This effectively means that religious run institutions, with schools being a prime example, are free to discriminate against employees and prospective employees due to their religious beliefs, marital status and/or sexuality because it wouldn’t be classed as discrimination in these cases but, instead, upholding the religious ethos of the institution.
While no case that alleges discrimination, on these grounds, has yet been brought the fact remains that it’s the law so if it were to happen it would be perfectly legal. And while it hasn’t happened, that doesn’t stop the threat and/or fear of it happening from affecting people’s lives. Sandra Irwin-Gowran of GLEN described it as a ‘chill factor’.
How many people work and live in fear of not getting a promotion or loosing their jobs altogether if their sexuality or marital status gets out? It’s all to easy to say that what you do in your private live doesn’t affect your ability to do your job so why do you need to shout about it?

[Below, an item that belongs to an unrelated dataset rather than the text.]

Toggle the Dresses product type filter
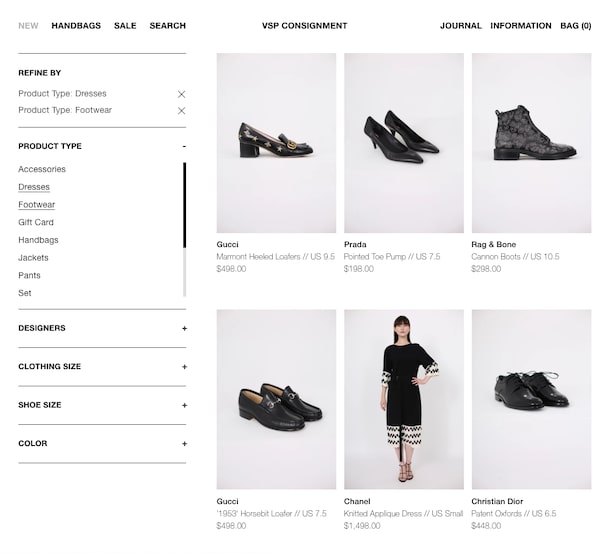The image size is (600, 553). pos(34,187)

Shouting about it isn’t what LGB teachers want, they simply want to be able to go about their working day without having to watch everything they say for fear that mentioning their partner at all might result in them being looked on unfavourably. The same can be said for staff members who are of a different religious belief (or none at all) to that of the institution they work for. It could equally apply to people who have children out of wedlock or are divorced.
Whether you agree with them or not, religious organisations are entitled to have their own beliefs but the issue here is that with 90% of our schools being run by Catholics and funded by the state we have a situation where the religious beliefs are placed into the law of the land. That doesn’t seem right to me…I’ve said it before but it’s worth saying again religion and the law are two different things and should be treated that way.
To rectify this, Fianna Fáil Senator Averil Power has published the The Employment Equality (Amendment) Bill 2012 seeking to ‘extend the general protection against discrimination on the basis of sexual orientation, or civil status in, in connection with, employment, vocational training and membership of certain bodies’.
With this amendment the threat/fear of dismissal as a result of sexuality, religious beliefs and/or civil status, in certain institutions, would be removed and everyone would have the same protection, from being discriminated against, under the law.
The cynic in me may want to question what prompted Senator Power to publish this bill now, especially since she admits that it’s ‘in line with a commitment in the Government’s own programme’. Honestly though, I’ll welcome the change in this law whatever quarter it comes from.
The fact remains that if, and when, this bill passes it’ll be another step toward equality for all the citizens of this country!